Skip every image and restate the data word for word.

Saved entries
• • • • • • •

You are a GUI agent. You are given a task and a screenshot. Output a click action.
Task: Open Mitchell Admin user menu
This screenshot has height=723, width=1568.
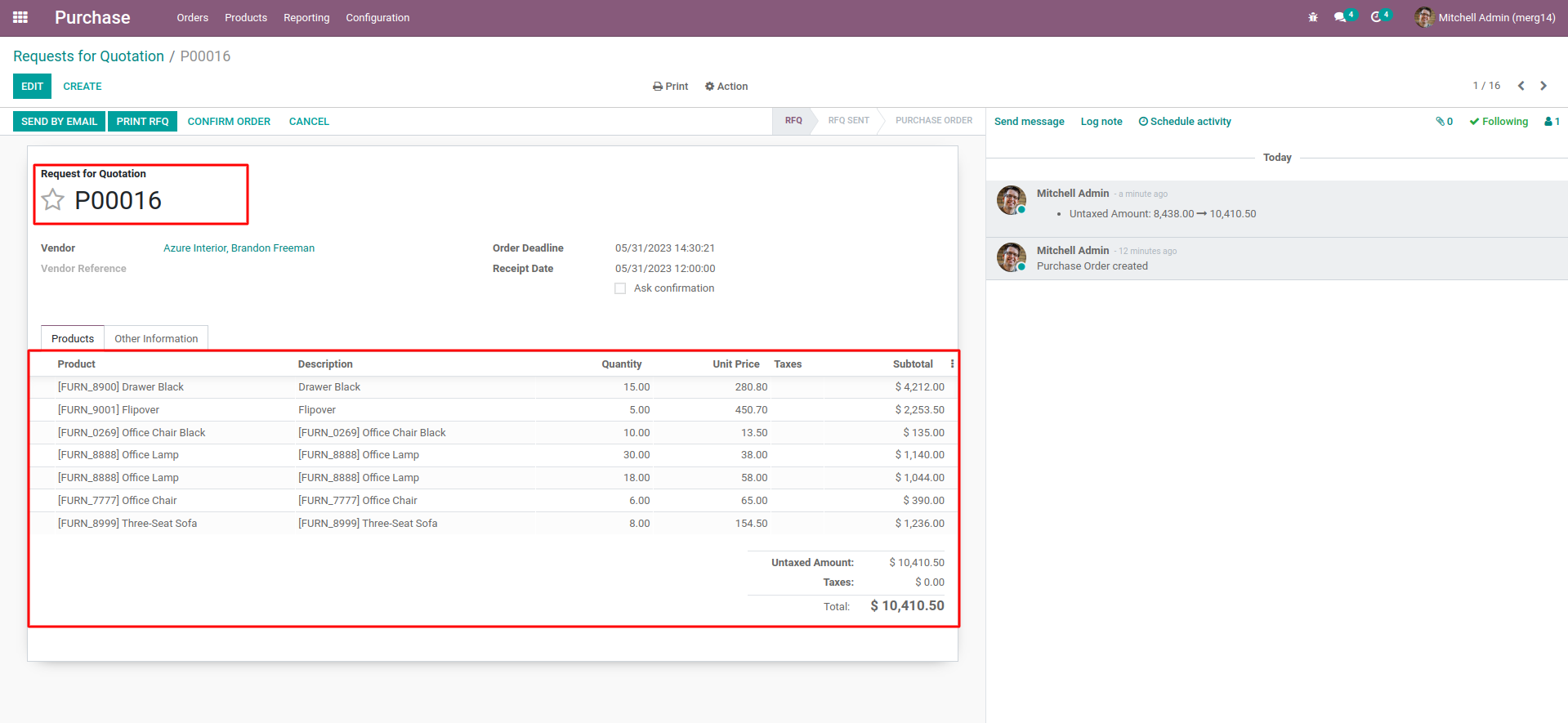click(x=1485, y=17)
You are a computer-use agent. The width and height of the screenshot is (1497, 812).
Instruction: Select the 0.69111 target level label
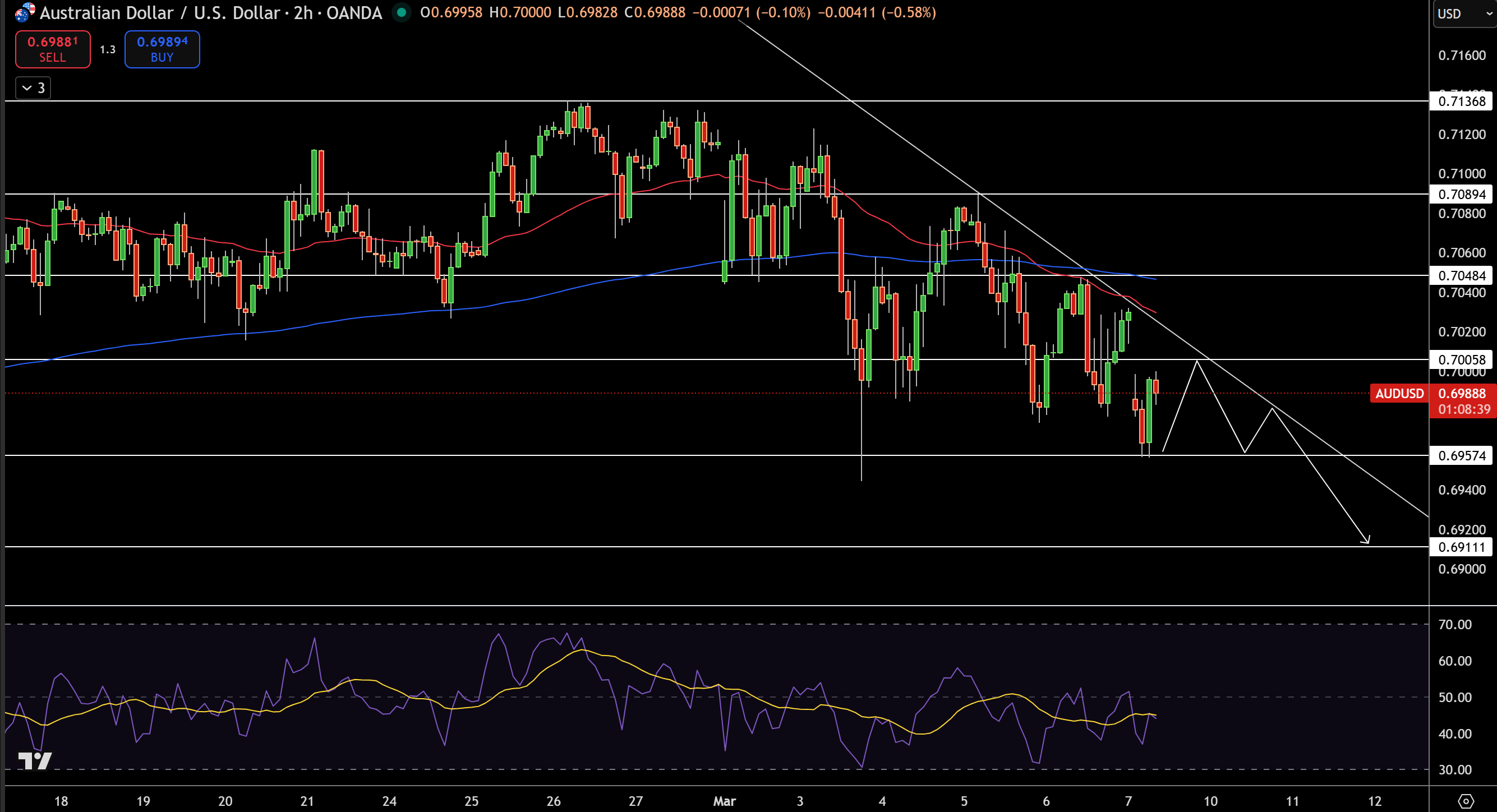click(1462, 547)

• • • • • • •

WRITTEN RESPONSE:
You are a GUI agent. You are given a task and a screenshot. Output a click action.
Task: Open Mitchell Admin user menu
This screenshot has height=723, width=1568.
click(x=1485, y=17)
You are a computer-use agent. The width and height of the screenshot is (1497, 812).
Instruction: Select the 0.69111 target level label
click(1462, 547)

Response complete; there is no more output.